• [TASK BRIEF] Copy the lines below exactly. No picture goes into the copy.

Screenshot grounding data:
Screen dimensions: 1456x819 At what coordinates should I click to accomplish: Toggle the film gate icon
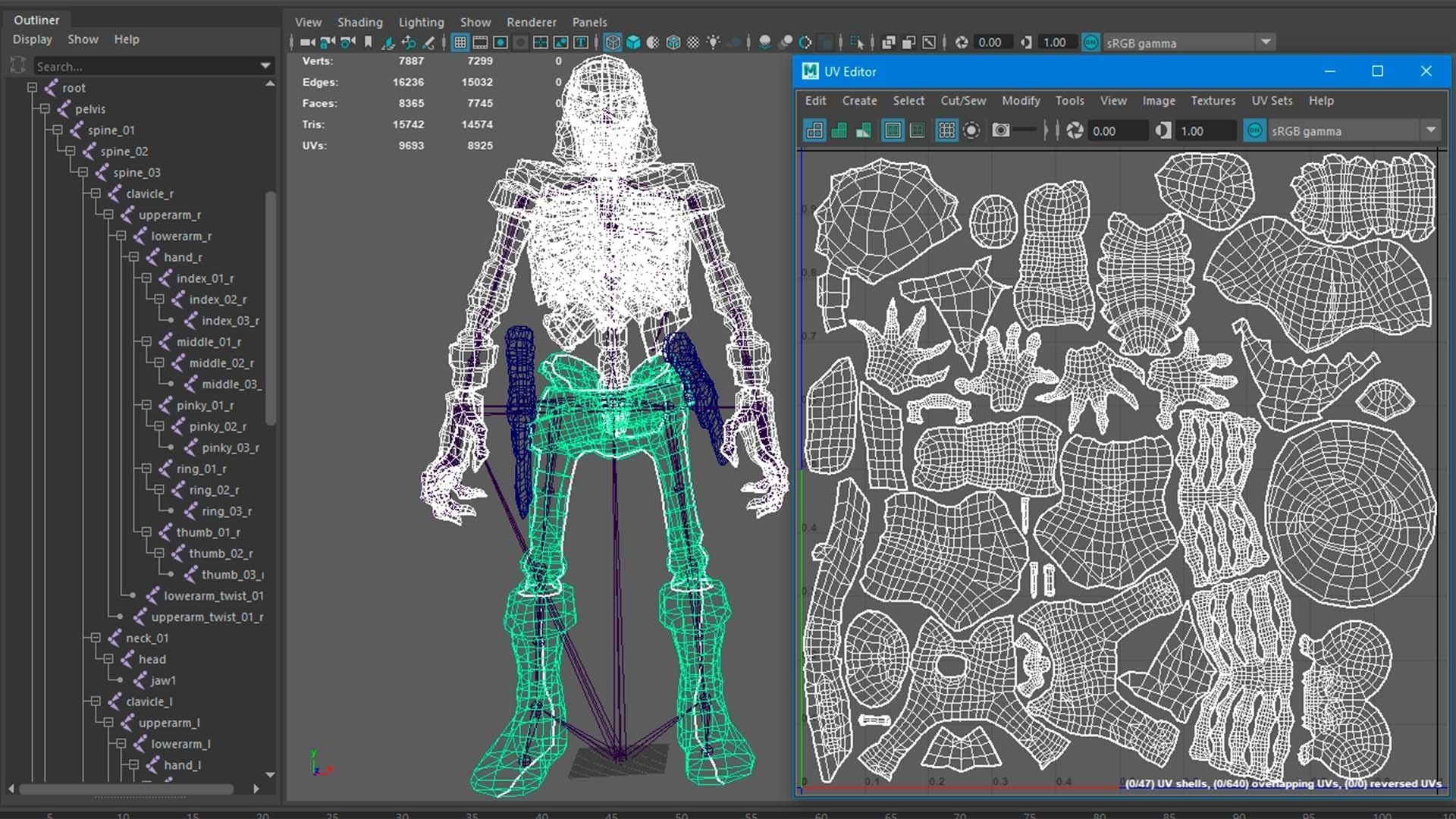click(x=480, y=42)
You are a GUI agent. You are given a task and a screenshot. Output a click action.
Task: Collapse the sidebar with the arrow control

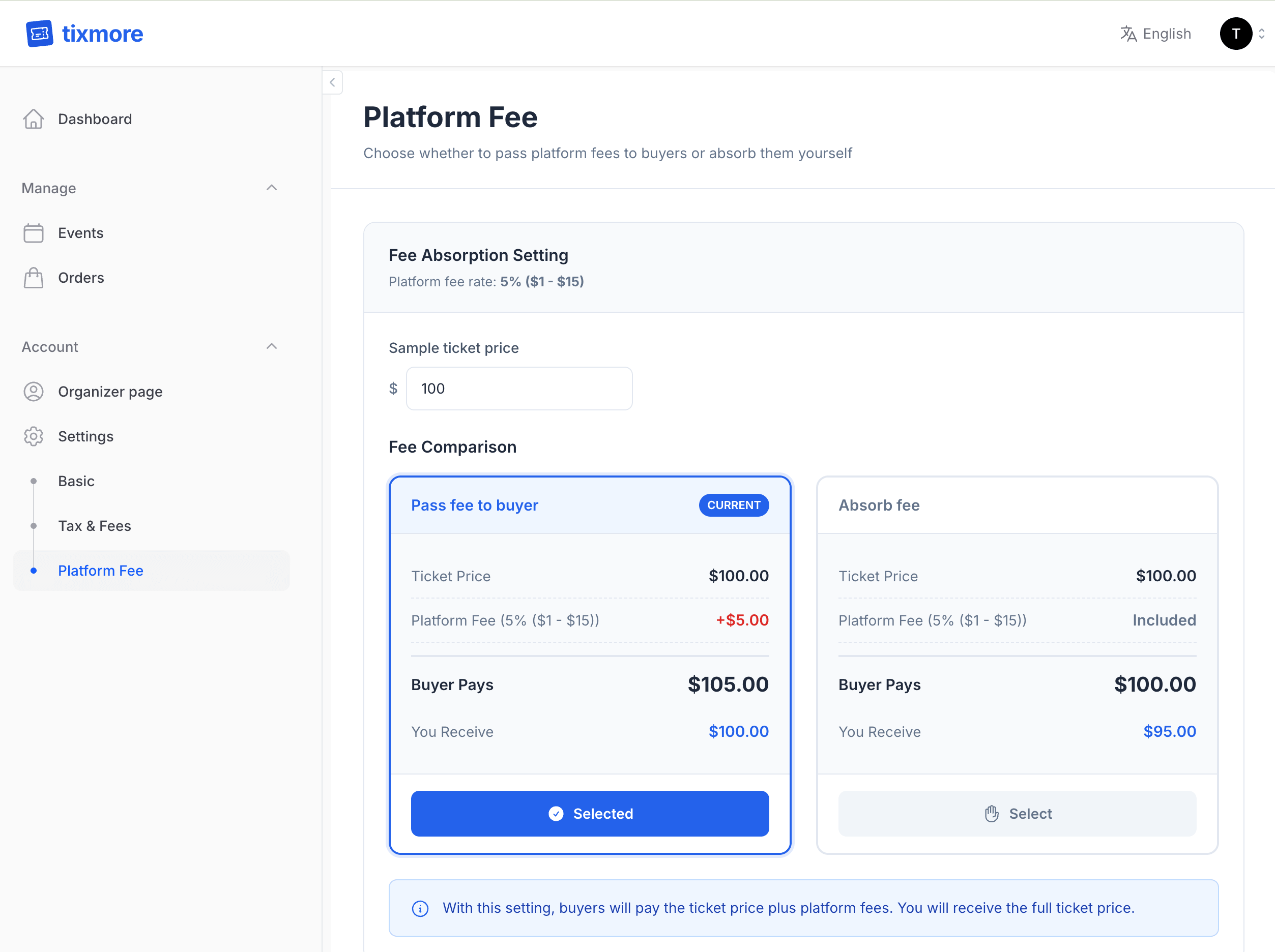332,82
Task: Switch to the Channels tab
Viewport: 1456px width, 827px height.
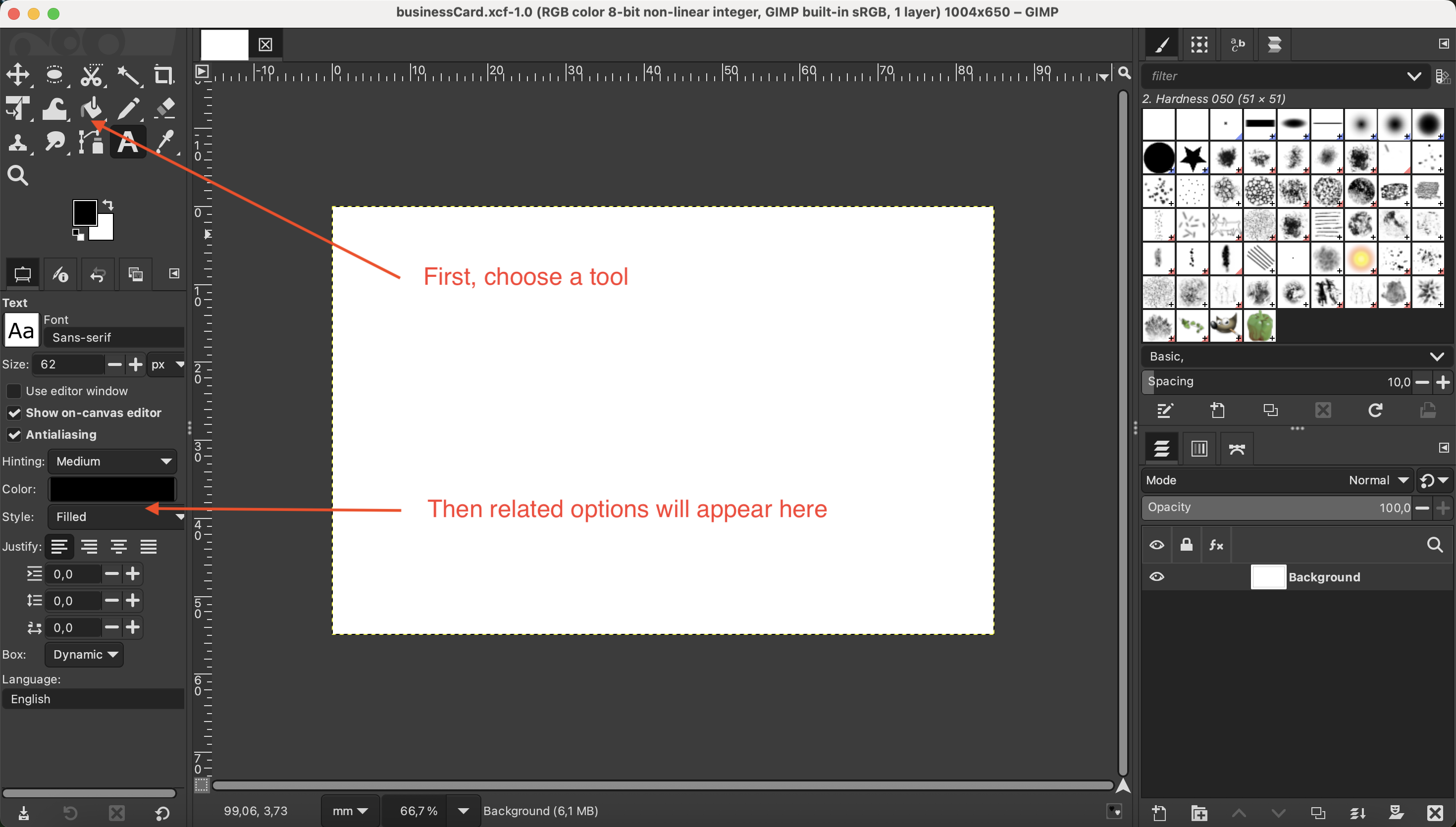Action: 1199,449
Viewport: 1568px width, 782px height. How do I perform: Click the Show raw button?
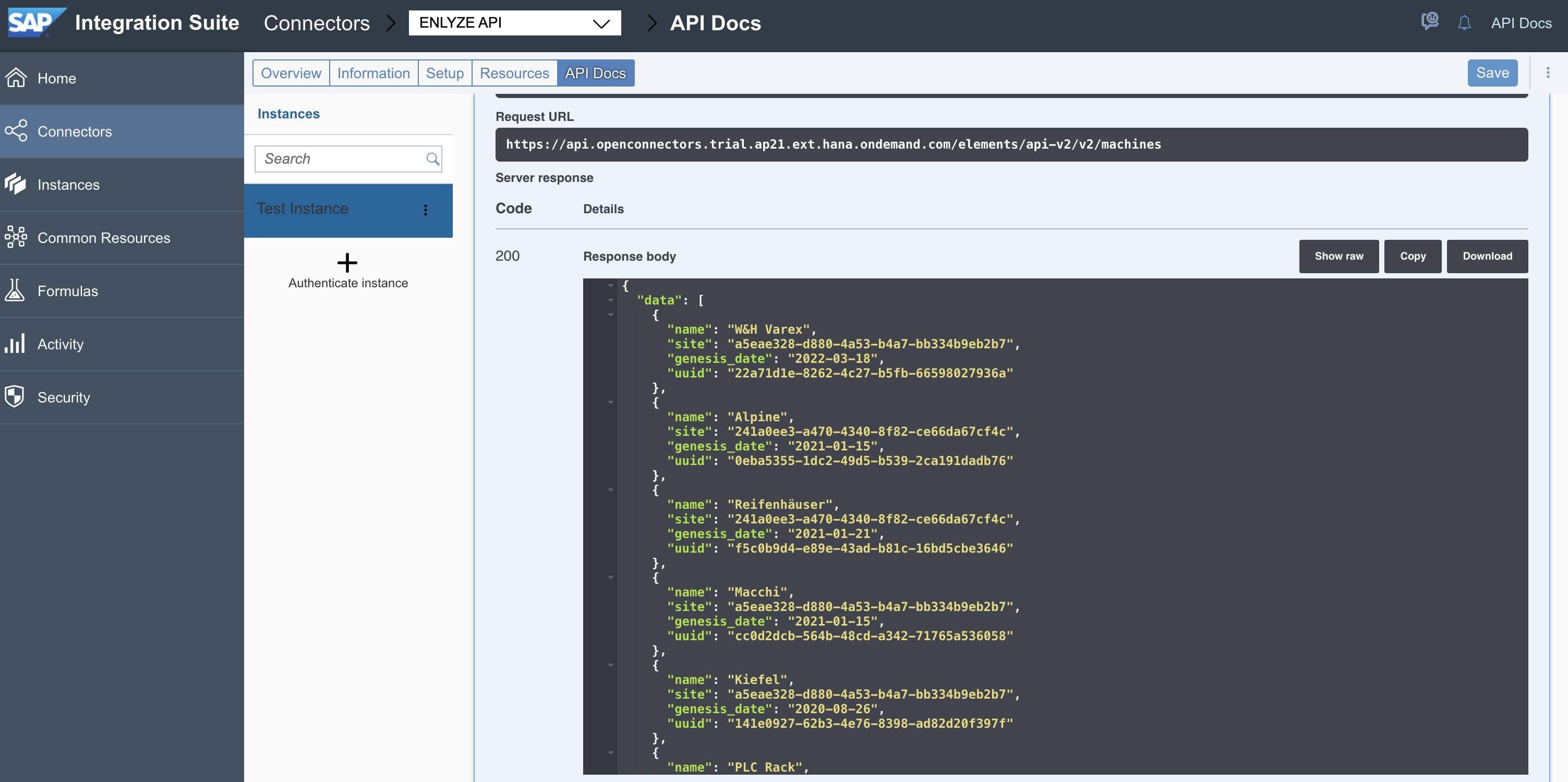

• [SOLUTION TO THIS EXERCISE]
Screen dimensions: 1456x819 At what coordinates should I click to accomplish: Toggle the film gate icon
click(x=480, y=42)
You are a GUI agent. You are given a task and a screenshot. Output a click action.
Task: Collapse the sidebar with the arrow control

332,82
Task: Switch to the Channels tab
Viewport: 1456px width, 827px height.
Action: 1199,449
Viewport: 1568px width, 782px height. How do I perform: Click the Show raw button?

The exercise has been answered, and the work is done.